Denying PrEP to those who need it most is not only killing American citizens, but perpetuating the racist and homophobic beliefs surrounding the AIDS hysteria. As of 2016, gay Latino and Black men had the highest rates of contracting HIV, with Black men who have sex with men accounting for 25% of new diagnoses in America, yet both groups are often underserved in the response to this public health crisis. When the HIV/AIDS crisis was at its media peak, the disease was portrayed as an issue only pertinent to gay men or people of color. While the narrative has shifted over time, the lack of resources provided to predominately queer communities or communities of color reinforces the idea that these groups harbor the disease.

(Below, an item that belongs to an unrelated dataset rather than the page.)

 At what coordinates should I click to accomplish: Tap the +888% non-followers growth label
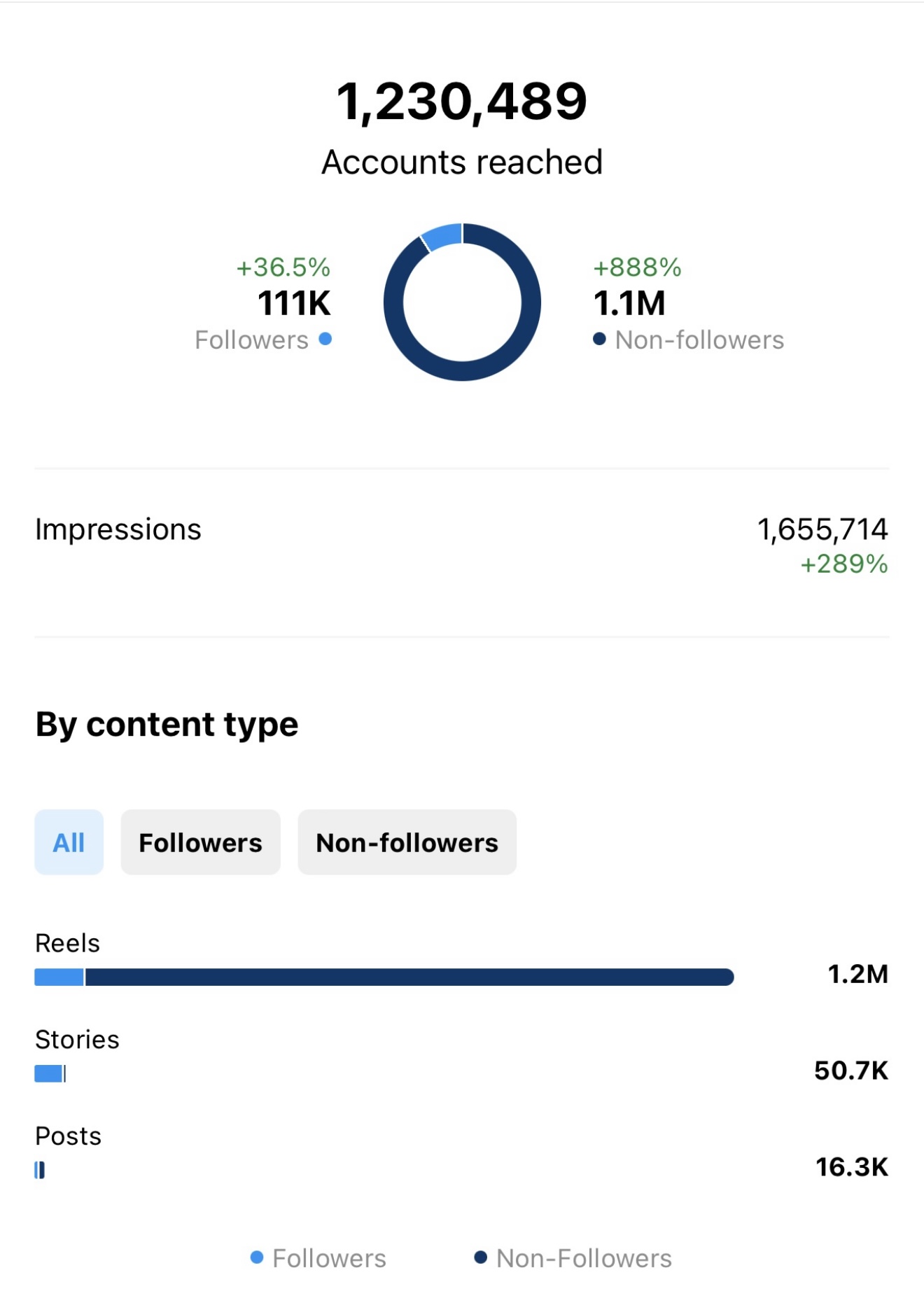pos(637,267)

Due to the severity of the situation, the UN General Assembly should release a resolution condemning the United States’ lack of effort to end the AIDS crisis. Because the United States shows no internal effort to expand the availability of PrEP, it is possible that a condemnation from such a public and influential intergovernmental organization will incite action, or at least draw attention to this issue. The United Nations would be able to cite multiple resolutions that the United States is violating by ignoring the deadly effects of restricting life-saving drugs. Notably, UN Security Council Resolution 1983, passed in 2011, “encourages the incorporation, as appropriate, of HIV prevention, treatment, care, and support” from member states. Excluding over a million at-risk individuals from receiving Truvada is not, under any circumstances, sufficiently preventing or treating HIV. This is a blatant human rights violation, and no company should be allowed to capitalize off of an illness, especially one that predominately impacts already marginalized groups.
 ICESCR, Article 12. https://www.ohchr.org/en/professionalinterest/pages/cescr.aspx
 Though the United States very recently announced its intention to leave the WHO entirely, the PrEP crisis has been ongoing for years. Moreover, the human rights discussed by the WHO are not created by this organization or declaration, but merely explained or codified in a more detailed manner.